Golden Yellow Ground Cover for Shade

February 26th, 2008

Heuchera CitronelleI have a beautiful laceleaf japanese maple with crimson foliage in a shady corner of my yard, and by shady I mean, really shady. It is in a corner between my shed and a large spruce, so that it literally gets 0 sun, except maybe around the Summer Equinox it might get a little. Anyways, despite having hundreds of pictures of my garden, apparently I lack even a single one of this nook that is in focus. So, I couldn’t include a picture of it for this post. (I included one of my options for planting there instead, read below).

Anyways, I’m a big fan of using contrasting foliage colors when laying out my gardens, and so I’ve always wanted a yellow or golden ground cover (or other short plant) to go underneath the tree. The yellow ground cover would contrast with the red leaves, making them see all the more redder (making them “pop” if you will) and vice versa.

One problem with variegated or oddly-colored (not green) plants though is that their coloring can be affected by sun exposure. Some plants are green in the shade and only get their color in the sun, others have color in the shade but “green out” when exposed to sunlight.

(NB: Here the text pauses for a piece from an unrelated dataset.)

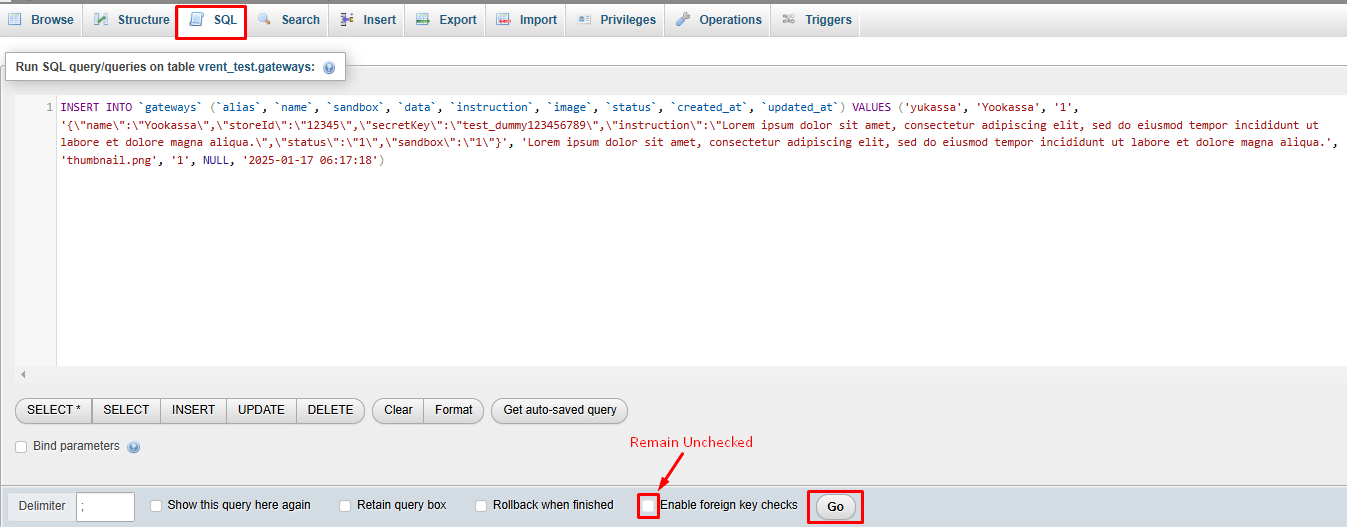Click help icon beside Run SQL query title

[x=329, y=68]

Currently I have a few heucherella ‘Sunspot’ but it would appear this heucherella needs a little sun to get it’s full color, as it is a drab green for me in that deep shade.

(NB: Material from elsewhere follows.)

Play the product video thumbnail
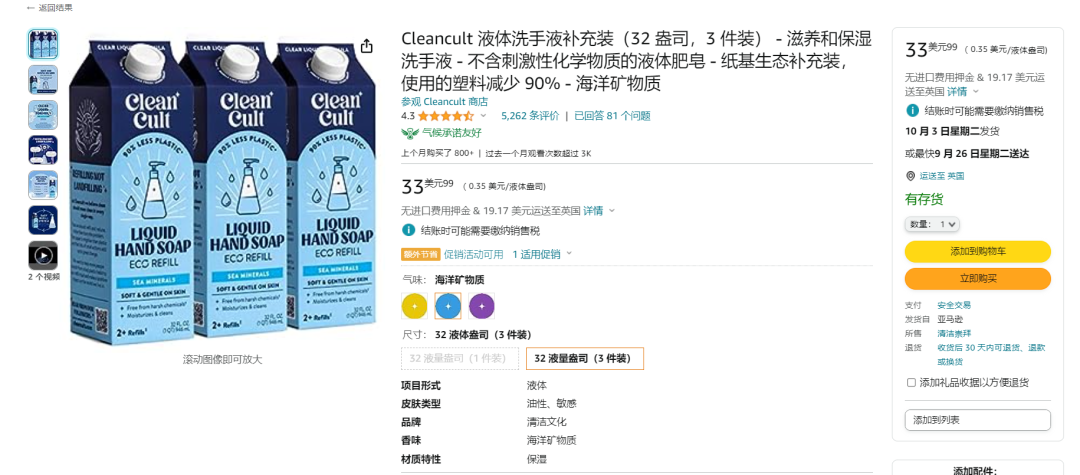Screen dimensions: 1080x475 pos(43,255)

I have thought about getting a hosta, but.. in addition to contrasting foliage colors I also like to do shapes and sizes and I already have some hostas ringing that bed. Still, Hosta “Little Sunspot” looks good, and I know hostas will show their interesting color in deep shade (sun greens them out), but I’m not 100% sure about it. If anyone knows a small narrow-leaved golden yellow hosta, please comment. All the hostas around the bed currently have normal heart-shaped leaves, so a narrow-leaved one would still contrast and look good.

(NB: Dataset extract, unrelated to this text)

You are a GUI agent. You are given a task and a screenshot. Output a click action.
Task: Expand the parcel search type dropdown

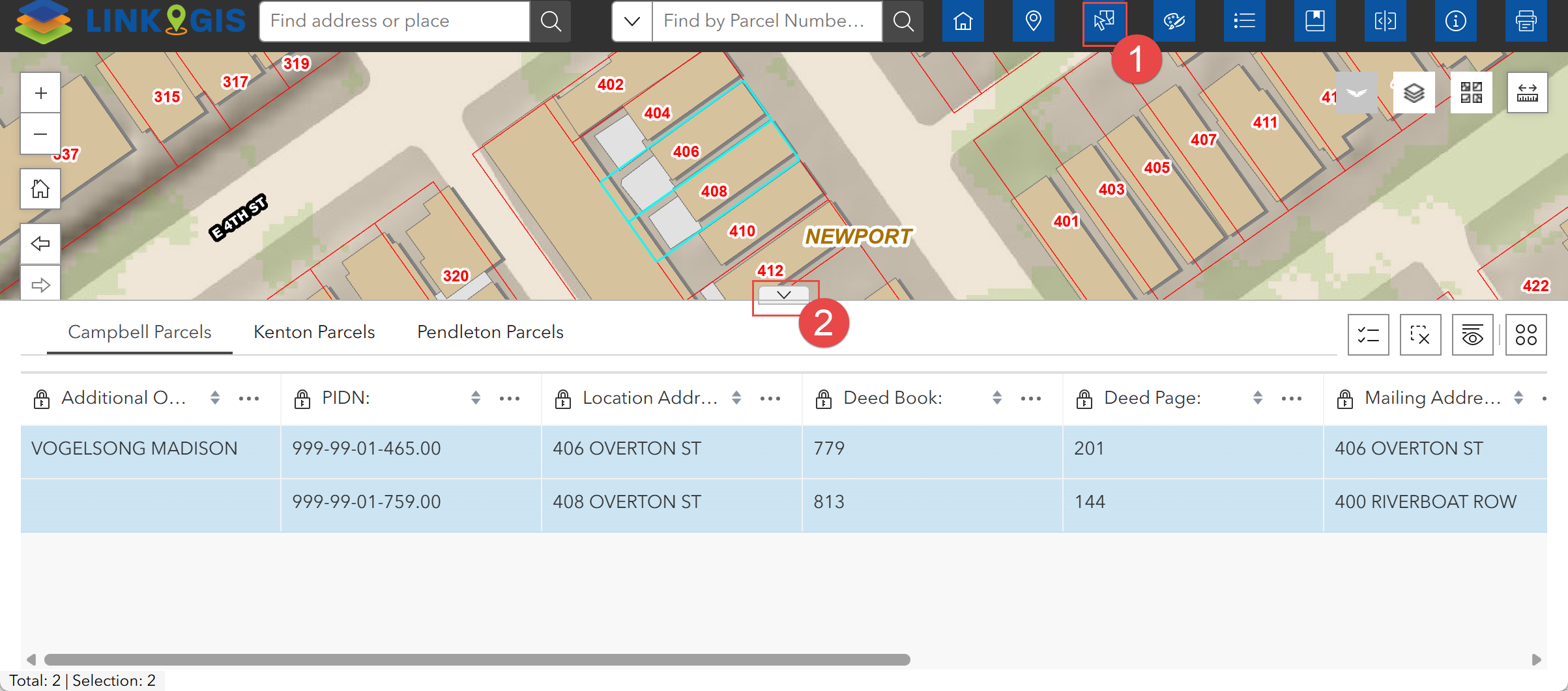[632, 21]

If it were a sunny location I would just use ‘Creeping Jenny’ aka moneywort aka Lysimachia nummularia ‘Aurea’. This is a vibrant yellow, fast growing (almost invasive) easy to replicate, cheap, ground cover. Alas, it needs sun to achieve the right banana yellow hue I am after.

In my scan of gardening catalogies I saw a plant I’ve no experience with. Veronica ‘Golden Halo’ (picture) looks great, and apparently grows in shade, but I’m unsure if it will achieve that color in shade or if it needs a little sun. I also saw some pictures of a Veronica ‘Sunshine’ (picture), but some of the pictures look awfully green so I don’t trust it.

Right now I’m leaning towards Heuchera ‘Citronelle’, it is the image pictured above at the top of this post. In my experience, heucheras receive their best color when in shade, and sunlight greens them, so, I would hope that this would be as yellow as it can be in the shade. However, heucherellas are closely related to heucheras and my experience with the heucherellas there hasn’t been good.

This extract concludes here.